Leur plainte est dirigée contre la plateforme e-Health, qui gère la production et le contrôle des QR codes. Ils estiment que le fonctionnement de cette application n'apporte pas suffisamment de garanties en termes de protection des données à caractère personnel, plus précisément, dans le cas présent, des informations médicales. Les avocats des demandeurs ont exposé que, si une mesure pour vaincre le Covid est mise en place, elle doit être respectueuse de tous les droits, en ce compris des droits à la vie privée. Une faille de l'application CovidScan a été mise en lumière par un chercheur en informatique de l'UCLouvain, révélée par Le Soir le 13 octobre dernier. Des listes de vaccinés qui ont été testés positifs au Covid, dont le CST est dès lors suspendu, seraient en effet facilement accessibles sur le Web, moyennant une "clé", elle aussi facilement accessible dans l'application CovidScan. Le logiciel de contrôle des codes QR de CovidScan permettrait donc à n'importe quel citoyen, moyennant une connaissance relativement basique de programmation, d'accéder à des données personnelles confidentielles, qui relèvent du secret médical, selon les plaignants.

La partie adverse a quant à elle assuré au tribunal qu'il n'y avait aucun risque à ce sujet dans le cadre du fonctionnement de CovidScan.

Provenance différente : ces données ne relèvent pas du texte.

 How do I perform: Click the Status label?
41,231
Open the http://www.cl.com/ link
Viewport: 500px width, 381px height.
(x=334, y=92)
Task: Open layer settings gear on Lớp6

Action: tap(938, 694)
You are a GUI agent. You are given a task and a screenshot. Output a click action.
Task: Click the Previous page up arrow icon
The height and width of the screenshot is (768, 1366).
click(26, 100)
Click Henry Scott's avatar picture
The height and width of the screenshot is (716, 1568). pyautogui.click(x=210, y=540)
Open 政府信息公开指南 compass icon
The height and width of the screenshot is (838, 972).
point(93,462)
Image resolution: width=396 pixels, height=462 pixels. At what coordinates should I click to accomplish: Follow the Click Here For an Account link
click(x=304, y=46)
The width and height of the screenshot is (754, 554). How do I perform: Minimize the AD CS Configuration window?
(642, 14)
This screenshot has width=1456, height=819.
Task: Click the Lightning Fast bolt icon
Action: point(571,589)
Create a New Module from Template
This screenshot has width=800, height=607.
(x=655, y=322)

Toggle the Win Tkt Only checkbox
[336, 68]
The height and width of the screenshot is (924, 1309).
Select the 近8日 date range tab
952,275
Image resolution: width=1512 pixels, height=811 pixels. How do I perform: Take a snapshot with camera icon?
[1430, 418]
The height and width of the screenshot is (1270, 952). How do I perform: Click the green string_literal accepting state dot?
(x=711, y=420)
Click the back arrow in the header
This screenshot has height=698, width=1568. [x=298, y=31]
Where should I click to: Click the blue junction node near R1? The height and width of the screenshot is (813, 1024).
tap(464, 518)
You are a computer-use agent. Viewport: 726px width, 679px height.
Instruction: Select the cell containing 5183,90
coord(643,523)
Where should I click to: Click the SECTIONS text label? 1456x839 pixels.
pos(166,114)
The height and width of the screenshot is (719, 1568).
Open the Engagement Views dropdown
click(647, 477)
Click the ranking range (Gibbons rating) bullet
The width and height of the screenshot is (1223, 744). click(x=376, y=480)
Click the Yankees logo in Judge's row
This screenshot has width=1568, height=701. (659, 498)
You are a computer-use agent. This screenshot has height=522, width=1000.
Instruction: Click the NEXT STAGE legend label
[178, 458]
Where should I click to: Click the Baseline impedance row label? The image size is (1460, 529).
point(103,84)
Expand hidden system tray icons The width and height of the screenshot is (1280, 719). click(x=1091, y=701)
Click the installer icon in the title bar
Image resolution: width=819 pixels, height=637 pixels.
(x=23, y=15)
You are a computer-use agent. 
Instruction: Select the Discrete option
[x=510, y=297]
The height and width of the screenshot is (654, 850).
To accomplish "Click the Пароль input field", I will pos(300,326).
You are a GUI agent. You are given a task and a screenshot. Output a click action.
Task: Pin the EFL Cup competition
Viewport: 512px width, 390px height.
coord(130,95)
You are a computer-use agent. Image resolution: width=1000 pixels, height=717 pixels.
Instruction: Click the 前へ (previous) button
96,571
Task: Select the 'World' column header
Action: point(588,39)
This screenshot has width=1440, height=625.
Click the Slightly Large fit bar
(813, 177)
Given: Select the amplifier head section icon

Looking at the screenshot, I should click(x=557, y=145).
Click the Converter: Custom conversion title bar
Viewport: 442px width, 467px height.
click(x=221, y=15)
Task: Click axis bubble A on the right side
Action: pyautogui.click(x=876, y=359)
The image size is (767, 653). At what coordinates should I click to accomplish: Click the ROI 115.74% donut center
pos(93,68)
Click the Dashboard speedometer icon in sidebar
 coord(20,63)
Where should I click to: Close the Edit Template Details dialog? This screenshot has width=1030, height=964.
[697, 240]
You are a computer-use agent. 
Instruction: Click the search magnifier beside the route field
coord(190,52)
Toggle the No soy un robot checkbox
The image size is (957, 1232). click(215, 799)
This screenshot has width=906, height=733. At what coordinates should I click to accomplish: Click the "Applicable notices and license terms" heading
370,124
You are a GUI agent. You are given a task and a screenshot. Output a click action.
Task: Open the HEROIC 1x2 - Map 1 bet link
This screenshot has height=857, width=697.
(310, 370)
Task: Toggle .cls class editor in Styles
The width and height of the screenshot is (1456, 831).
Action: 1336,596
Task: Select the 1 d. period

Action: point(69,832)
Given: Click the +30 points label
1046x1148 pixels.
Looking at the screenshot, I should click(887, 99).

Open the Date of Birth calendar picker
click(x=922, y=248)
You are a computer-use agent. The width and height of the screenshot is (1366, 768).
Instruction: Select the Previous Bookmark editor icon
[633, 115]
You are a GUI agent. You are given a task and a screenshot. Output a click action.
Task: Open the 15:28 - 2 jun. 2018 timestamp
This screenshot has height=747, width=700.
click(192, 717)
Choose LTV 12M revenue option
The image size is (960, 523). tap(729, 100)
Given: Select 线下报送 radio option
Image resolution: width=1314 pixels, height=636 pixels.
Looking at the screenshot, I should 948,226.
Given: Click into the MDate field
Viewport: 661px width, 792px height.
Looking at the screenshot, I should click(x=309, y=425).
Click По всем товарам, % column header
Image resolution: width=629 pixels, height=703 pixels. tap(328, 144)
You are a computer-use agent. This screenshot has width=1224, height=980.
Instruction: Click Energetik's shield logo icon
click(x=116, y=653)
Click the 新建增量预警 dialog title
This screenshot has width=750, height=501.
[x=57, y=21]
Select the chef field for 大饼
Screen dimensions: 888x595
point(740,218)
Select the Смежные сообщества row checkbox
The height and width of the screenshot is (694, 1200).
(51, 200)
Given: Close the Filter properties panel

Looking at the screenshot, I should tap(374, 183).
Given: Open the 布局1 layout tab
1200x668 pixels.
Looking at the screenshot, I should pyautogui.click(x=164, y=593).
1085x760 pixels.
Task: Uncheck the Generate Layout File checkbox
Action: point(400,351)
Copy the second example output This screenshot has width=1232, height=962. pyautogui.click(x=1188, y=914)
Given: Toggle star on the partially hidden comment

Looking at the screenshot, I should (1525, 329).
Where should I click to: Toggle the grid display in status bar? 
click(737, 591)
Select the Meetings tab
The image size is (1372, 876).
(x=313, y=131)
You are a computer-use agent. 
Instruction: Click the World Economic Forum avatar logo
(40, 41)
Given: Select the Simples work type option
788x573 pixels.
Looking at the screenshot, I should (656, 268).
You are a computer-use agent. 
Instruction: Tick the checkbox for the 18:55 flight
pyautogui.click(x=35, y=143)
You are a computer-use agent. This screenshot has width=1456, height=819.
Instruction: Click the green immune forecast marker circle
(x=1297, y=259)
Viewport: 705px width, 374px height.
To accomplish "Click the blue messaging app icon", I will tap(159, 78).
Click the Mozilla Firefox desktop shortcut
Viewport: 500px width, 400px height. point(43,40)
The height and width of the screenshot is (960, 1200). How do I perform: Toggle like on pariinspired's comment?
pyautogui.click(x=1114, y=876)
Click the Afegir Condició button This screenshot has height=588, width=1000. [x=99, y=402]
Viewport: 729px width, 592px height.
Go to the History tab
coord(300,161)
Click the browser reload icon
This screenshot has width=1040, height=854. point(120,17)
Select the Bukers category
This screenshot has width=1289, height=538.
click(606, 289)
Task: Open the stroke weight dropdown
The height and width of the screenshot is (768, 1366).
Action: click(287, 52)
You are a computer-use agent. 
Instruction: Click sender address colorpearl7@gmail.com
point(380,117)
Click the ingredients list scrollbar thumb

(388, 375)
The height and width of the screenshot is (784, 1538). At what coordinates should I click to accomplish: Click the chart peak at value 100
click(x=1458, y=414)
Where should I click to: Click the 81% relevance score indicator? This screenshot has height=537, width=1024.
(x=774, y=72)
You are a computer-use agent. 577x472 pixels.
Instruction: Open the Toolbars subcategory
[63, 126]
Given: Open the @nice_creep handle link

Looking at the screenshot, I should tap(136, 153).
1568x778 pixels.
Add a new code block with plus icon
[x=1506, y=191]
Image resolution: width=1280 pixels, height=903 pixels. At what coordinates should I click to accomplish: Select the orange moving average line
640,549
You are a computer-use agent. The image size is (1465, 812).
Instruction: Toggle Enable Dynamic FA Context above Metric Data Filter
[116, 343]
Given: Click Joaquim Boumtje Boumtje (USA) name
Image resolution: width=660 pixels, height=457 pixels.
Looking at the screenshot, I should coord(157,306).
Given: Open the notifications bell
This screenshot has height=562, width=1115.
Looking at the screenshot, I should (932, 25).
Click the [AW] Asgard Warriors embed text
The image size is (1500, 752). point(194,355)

Elle a également demandé l'écartement de certaines pièces relatives aux conclusions de l'expert qui avait été désigné dans ce dossier il y a quelques semaines, affirmant que ce dernier aurait outrepassé sa mission sur certains aspects juridiques.

La présidente du tribunal s'est par ailleurs interrogée sur l'opportunité qu'avait la partie demanderesse de demander la suspension de cette application auprès de l'Autorité de Protection des Données (APD). Les avocats de l'association Charta21, qui regroupe essentiellement des juristes et qui a pour but de défendre les droits fondamentaux, ont mentionné un manque de garantie d'indépendance de cette autorité, contrairement à une juridiction telle que le tribunal. En effet, Frank Robben, l'administrateur général de e-Health, est également membre de l'APD.

Toutefois, une autre plainte a été déposée devant l'APD et cette dernière avait indiqué, en octobre dernier, avoir ouvert de sa propre initiative une enquête concernant l'application CovidScan.

La présidente a clos les débats mercredi en début d'après-midi et a annoncé qu'elle rendrait son ordonnance dans le délai légal d'un mois.